S2S-Arena benchmark reveals substantial performance gaps in paralinguistic instruction following between academic and industrial speech-to-speech systems.

A machine-rendered reading of the paper's core claim, the machinery that carries it, and where it could break.

The paper introduces S2S-Arena as a speech-native evaluation framework to address the limitation that existing benchmarks rely on text and overlook paralinguistic elements like prosody and emotion. It establishes a four-level interaction protocol that increases in paralinguistic complexity and a two-stage pipeline that generates 1,243 speech samples across more than 100 real-world tasks. An arena-style setup then performs over 1,000 pairwise comparisons directly in the speech modality on 10 state-of-the-art systems. The results show clear differences, with industrial systems handling complex demands more effectively than academic ones, and the work identifies design factors that affect expressive instruction following.

Core claim

S2S-Arena is a speech-native benchmark that uses a four-level interaction protocol, a two-stage data construction pipeline yielding 1,243 samples over 100+ tasks, and reference-free pairwise comparison to demonstrate that current S2S systems exhibit substantial performance gaps under increasing paralinguistic demands, with industrial models generally outperforming academic ones.

What carries the argument

The four-level interaction protocol combined with the two-stage data construction pipeline that generates speech samples probing paralinguistic instruction following at increasing levels of complexity.

If this is right

  • Industrial S2S systems maintain higher performance than academic systems when paralinguistic demands become complex.
  • Specific design choices in model architecture and training data control how well a system follows instructions involving prosody and emotion.
  • Reference-free pairwise comparison in the speech domain can surface differences that text-only metrics miss.
  • The identified design factors supply concrete directions for improving naturalness and robustness in future speech agents.

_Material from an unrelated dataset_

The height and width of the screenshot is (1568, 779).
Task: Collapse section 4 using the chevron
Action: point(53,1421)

Where Pith is reading between the lines

These are editorial extensions of the paper, not claims the author makes directly.

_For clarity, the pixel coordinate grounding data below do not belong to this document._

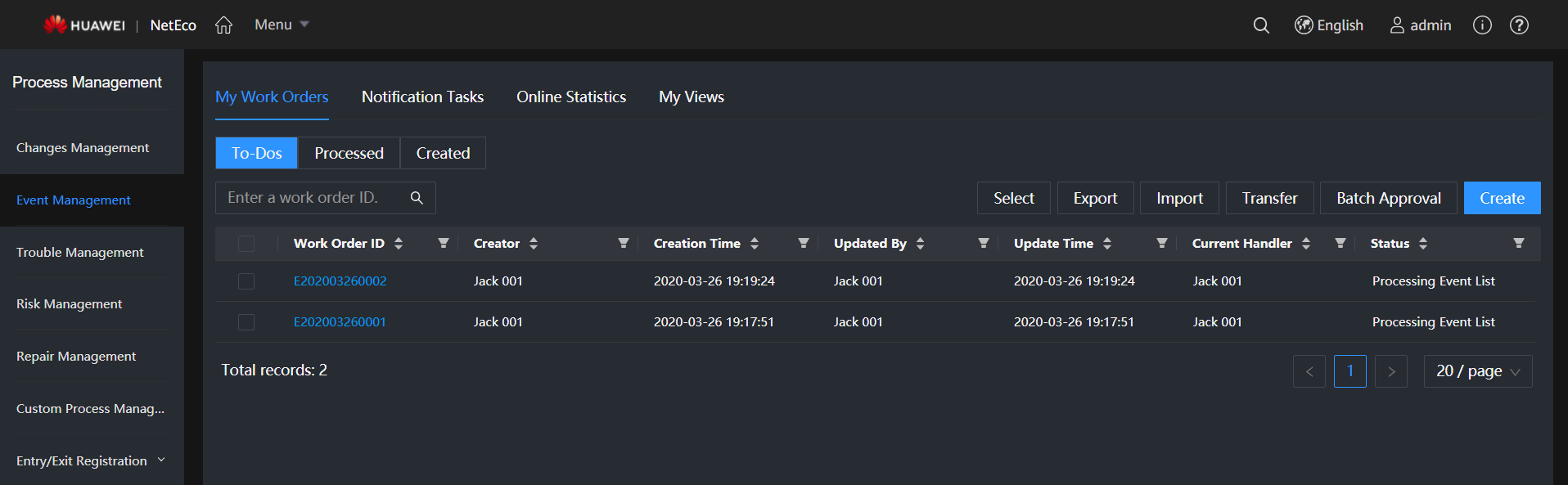The width and height of the screenshot is (1568, 485).
Task: Expand Entry/Exit Registration in sidebar
Action: click(161, 460)
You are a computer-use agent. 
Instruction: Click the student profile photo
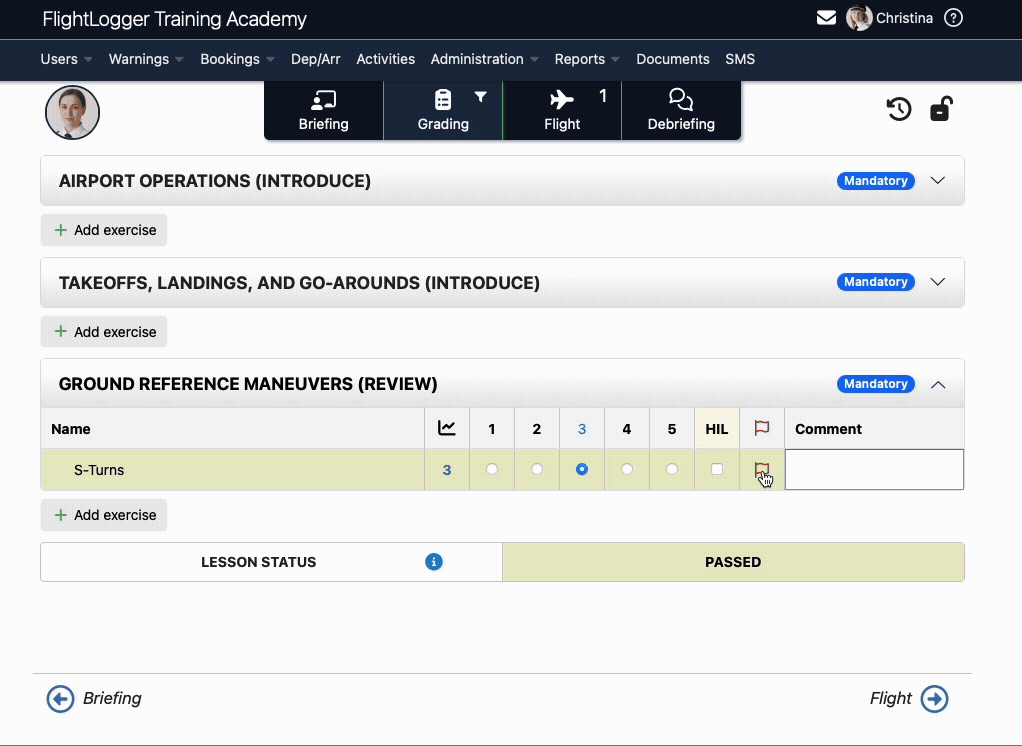tap(72, 112)
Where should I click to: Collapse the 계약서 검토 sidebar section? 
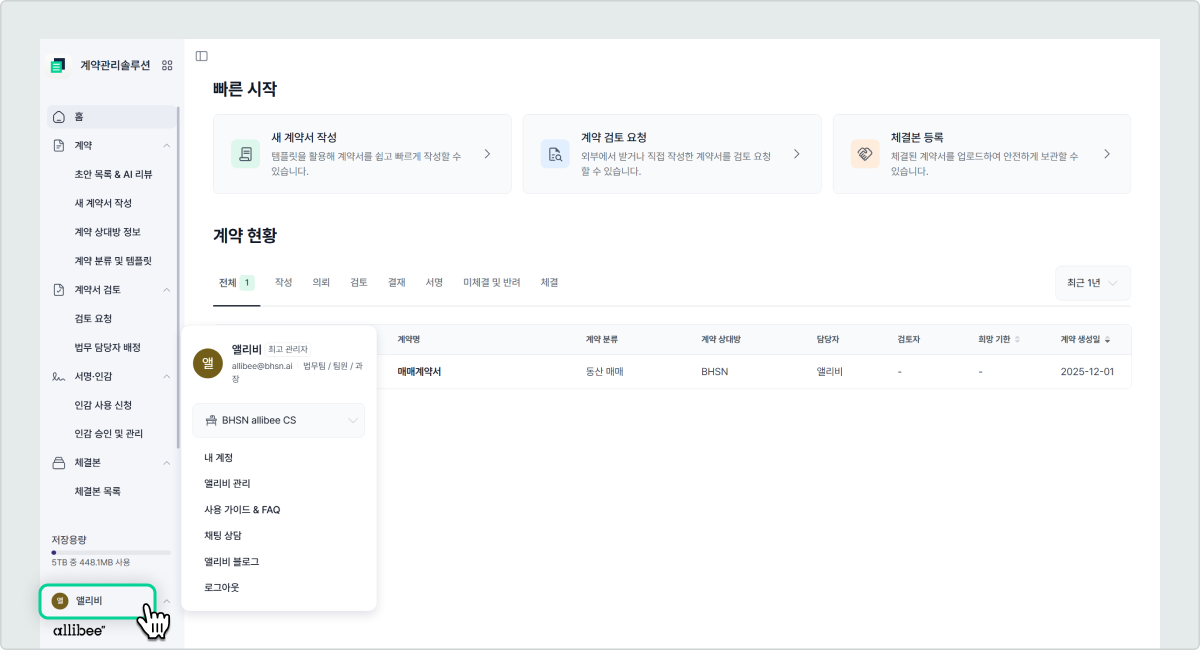pyautogui.click(x=166, y=290)
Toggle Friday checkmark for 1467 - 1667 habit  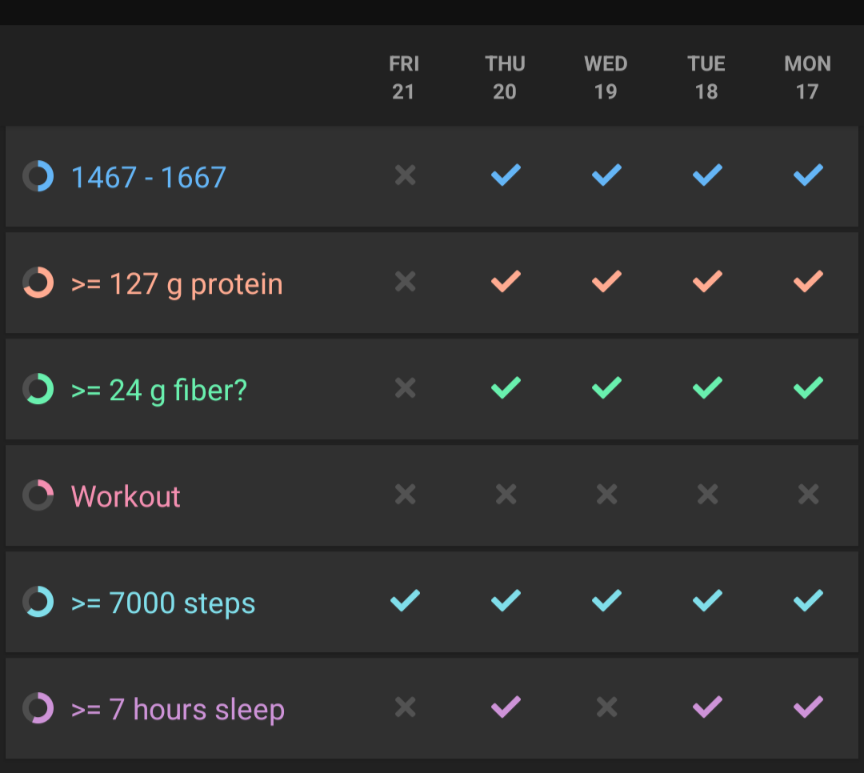[x=404, y=176]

  • Extending the benchmark to additional languages or longer multi-turn dialogues could test whether the observed gaps persist outside English and short exchanges.
  • The arena format might be adapted to compare open-source versus closed-source models on privacy-sensitive paralinguistic tasks where reference audio is unavailable.
  • If the performance gaps trace mainly to training data diversity, targeted data augmentation focused on emotion and speaker variation could narrow them without changing model scale.

Load-bearing premise

The four-level interaction protocol and two-stage data construction pipeline produce speech samples that accurately and unbiasedly probe paralinguistic instruction following in real-world tasks.

What would settle it

A follow-up study that collects new human preference judgments on the same model outputs using unscripted live conversations and finds either no performance gap or reversed model rankings would falsify the benchmark's core validity.

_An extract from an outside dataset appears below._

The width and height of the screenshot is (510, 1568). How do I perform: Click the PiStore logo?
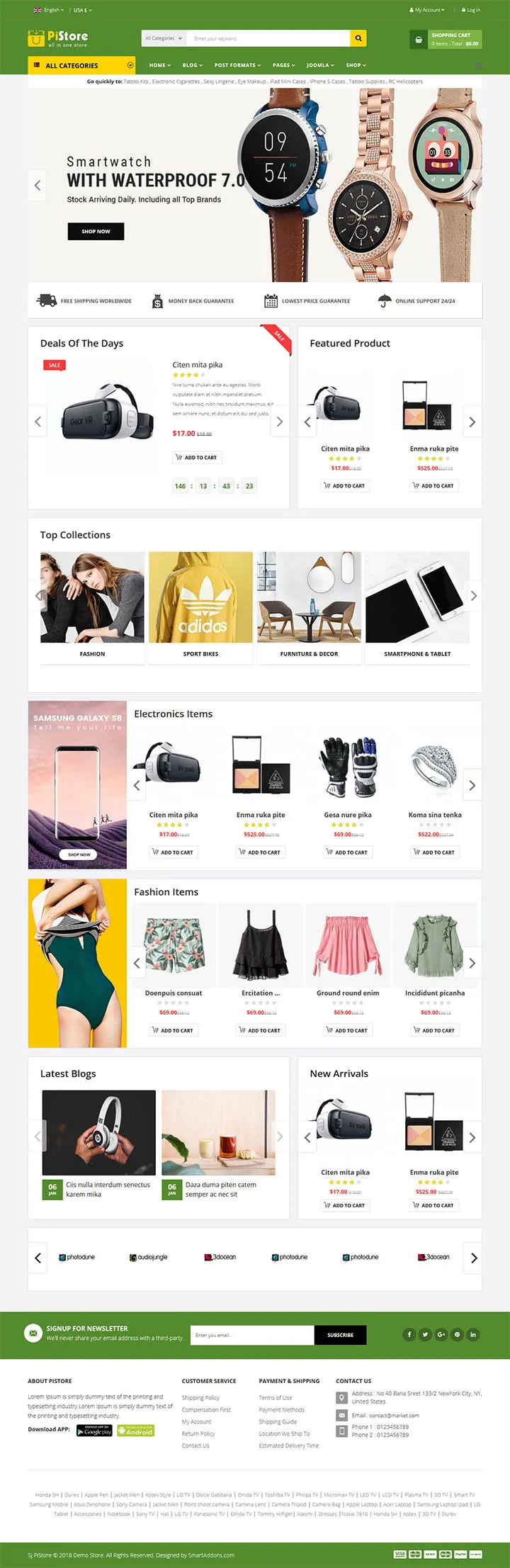[58, 38]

read the original abstract

Recent advances in large language models (LLMs) have fundamentally reshaped speech-to-speech (S2S) systems, enabling increasingly natural spoken interaction. However, existing benchmarks still rely heavily on text-based evaluation and largely ignore paralinguistic cues such as prosody, emotion, and speaker traits, which are central to expressive and human-like communication. We introduce S2S-Arena, a speech-native benchmark for evaluating instruction-following S2S models with explicit assessment of both semantic understanding and paralinguistic expression. S2S-Arena features a four-level interaction protocol that systematically probes models under increasing paralinguistic complexity, a two-stage data construction pipeline that produces 1,243 speech samples spanning 100+ real-world tasks, and an arena-style evaluation framework that enables reference-free, pairwise comparison directly in the speech modality. Benchmarking 10 state-of-the-art S2S systems over 1,000+ comparisons reveals substantial performance gaps (especially under complex paralinguistic demands) between current academic and industrial systems. Our analysis further identifies key design factors governing expressive instruction following, providing actionable insights for building more natural, robust, and human-aligned speech agents.

Editorial analysis

A structured set of objections, weighed in public.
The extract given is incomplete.